How much money is Rutgers getting from the Big Ten and what it means?
By
Keith Sargeant | NJ Advance Media for NJ.com The Star-Ledger
on January 28, 2016 at 6:30 AM,
PISCATAWAY — It was a question that has lingered over the
Rutgers athletics department since Nov. 20, 2012, the day the university formally accepted an invitation to join the Big Ten Conference.
How much money would Rutgers receive from the Big Ten in its first year of membership?
By now, you've heard all about the six-year integration plan that Rutgers and the other new Big Ten members — Nebraska and Maryland — have to go through before they become full financial partners with the other 11 schools.
We've also heard various financial estimates that have put Rutgers' first full-share check at anywhere between $30 million and $45 million. Rutgers' distribution share is projected to go up gradually each year between now and July 2021, but what is the starting point?
Both Big Ten and Rutgers officials have declined to specify that amount when pressed on that question over the past three-plus years.
Sure, there were a few hints. In February 2014, several media outlets,
including The Star-Ledger, obtained an internal financial projections document that reported Rutgers' projected revenue from the Big Ten at just over $10 million for its first season. Four months later, university President Robert Barchi told
Gannett NJ in a June 2014 interview: "We are expecting at a minimum of something in the neighborhood of $9 and $9.5 million (in conference-distribution revenue) in Year 1.''
As for Jim Delany, the Big Ten Commissioner
told The Star-Ledger after Rutgers defected the Big East and joined the Big Ten: "What will happen is, in six years (from 2014-15), everyone who comes in — whether it was Nebraska, Rutgers or Maryland — will be in the same place. But in the transition they're all a little bit different. They will be made (financially) whole at a certain time. Everybody's different because everybody is coming from a different place.''
The Big Ten's goal, Delany
told NJ Advance Media last October, was "to keep our (traditional) institutions whole, to keep the (new) institutions coming in whole relative to where they were, and then at a certain point in time they'll become a full member of the conference.''
Essentially, Rutgers' Year 1 check from the Big Ten is the same figure that the university would've received had it remained in the old Big East.

**RECORD EXTRACTS**
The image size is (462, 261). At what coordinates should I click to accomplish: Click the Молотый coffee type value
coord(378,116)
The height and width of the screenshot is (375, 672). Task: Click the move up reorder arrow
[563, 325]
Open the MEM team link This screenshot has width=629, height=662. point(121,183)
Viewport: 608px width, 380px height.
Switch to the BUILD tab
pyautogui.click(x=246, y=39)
---
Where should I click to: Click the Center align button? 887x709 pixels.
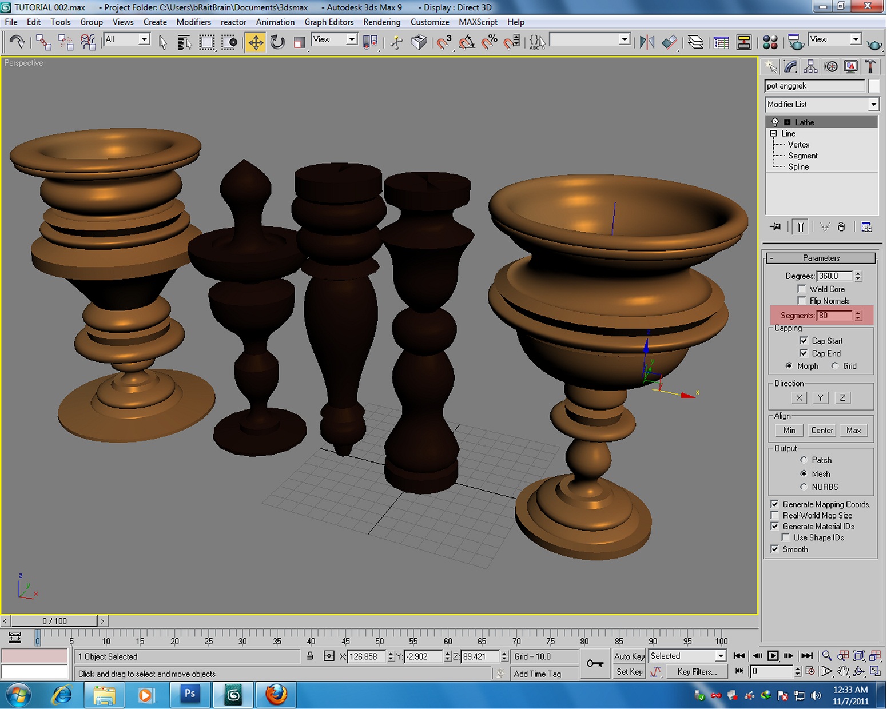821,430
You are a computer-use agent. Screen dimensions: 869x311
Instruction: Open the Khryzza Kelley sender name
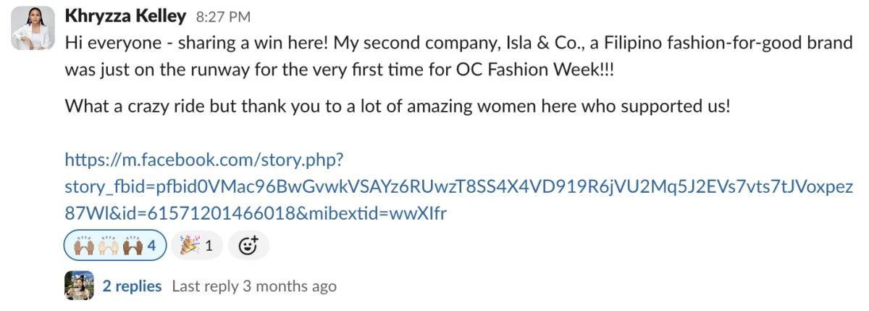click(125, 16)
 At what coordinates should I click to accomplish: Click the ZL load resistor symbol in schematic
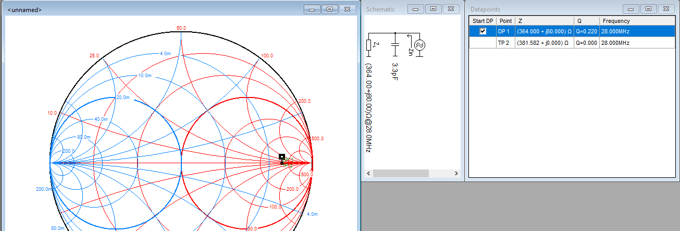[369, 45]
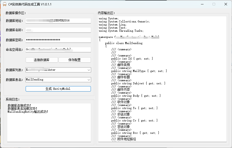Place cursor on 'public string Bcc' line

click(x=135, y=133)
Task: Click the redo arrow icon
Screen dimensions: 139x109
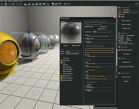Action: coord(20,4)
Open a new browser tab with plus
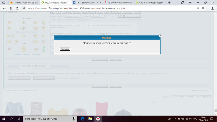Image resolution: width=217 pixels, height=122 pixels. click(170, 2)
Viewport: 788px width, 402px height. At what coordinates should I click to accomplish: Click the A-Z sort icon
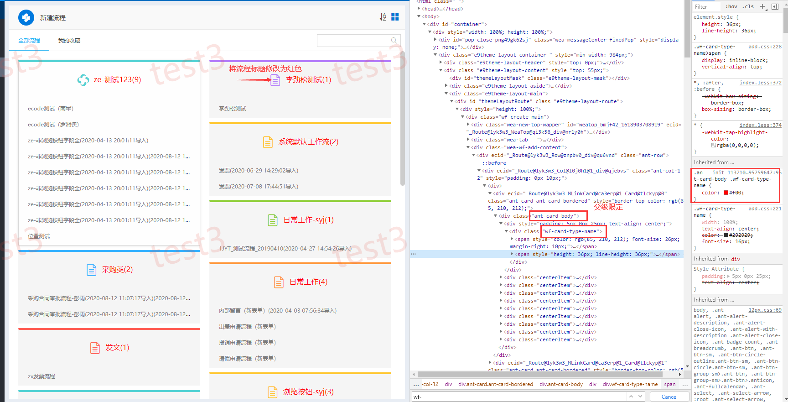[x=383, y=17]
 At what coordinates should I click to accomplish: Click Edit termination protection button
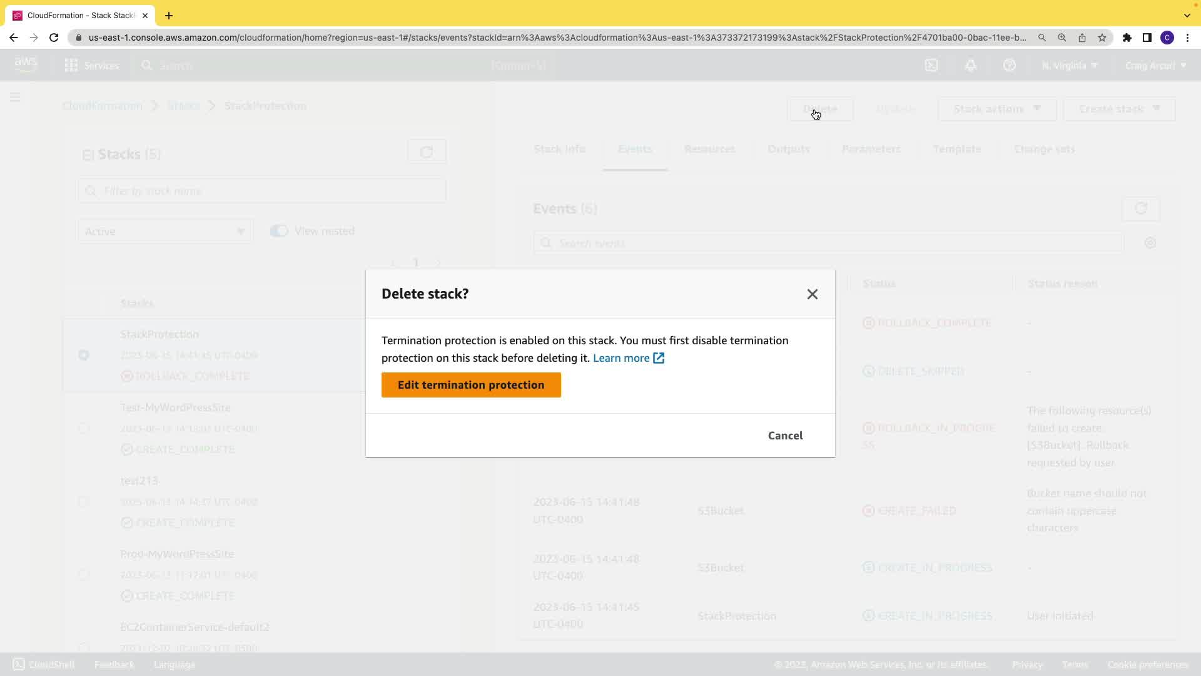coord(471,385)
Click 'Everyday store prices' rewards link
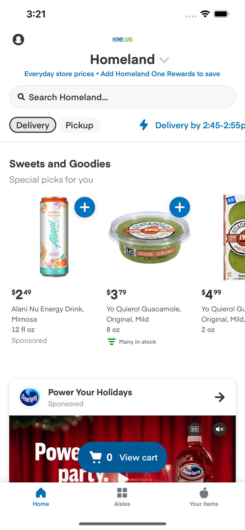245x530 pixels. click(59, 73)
--
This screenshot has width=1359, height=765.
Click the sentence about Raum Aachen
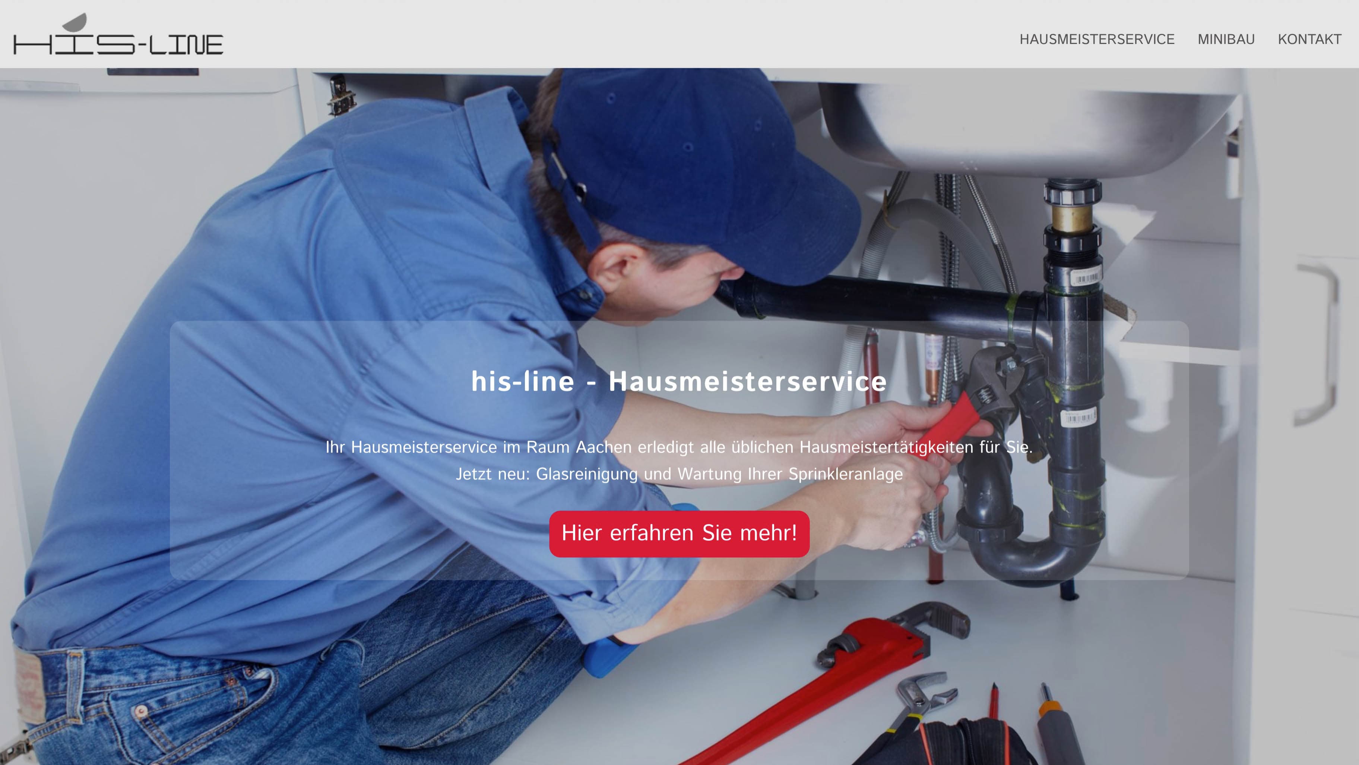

**WRITTEN INSTRUCTION A**
Name every person mentioned by name in the article on Rutgers' Big Ten money.
**WRITTEN INSTRUCTION B**
Carry on the article about Rutgers' Big Ten revenue from the point where it stops.
The rows have nothing to do with the article on Rutgers and the Big Ten.

**EXPECTED ANSWER A**
Keith Sargeant, Robert Barchi, Jim Delany

**EXPECTED ANSWER B**
In its final season in the Big East (2012-13), Rutgers received a check for $9.5 million as its conference distribution, according to the school's Fiscal Year 2013 report filed to the NCAA. The year prior Rutgers' conference distribution was $9.7 million.
Those two figures are important to note as Rutgers fans digest the school's Year 1 Big Ten distribution: $9.4 million.
"If you look at the level of support Nebraska had in their old conference, the level of support that Maryland had in their old conference, you should be able to see that for us (the $9.4 million Big Ten check) is really (what) the old Big East (distributed),'' said Janine Purcaro, Rutgers athletics chief financial officer. "When we negotiated in, it was at the level of support from the old Big East — not the one year in the American Athletic that declined.''
Nebraska — which doesn't receive its first full-revenue share until 2018 — received $17.5 million from the Big Ten following its first season, according to the school's 2012 financial report obtained by NJ Advance Media. Maryland's 2015 athletics ledger is expected to reveal that the program received more than three times the amount that Rutgers drew following its first Big Ten campaign.
But if you think that Nebraska and Maryland cut better deals than Rutgers when they negotiated their way into the Big Ten, think again.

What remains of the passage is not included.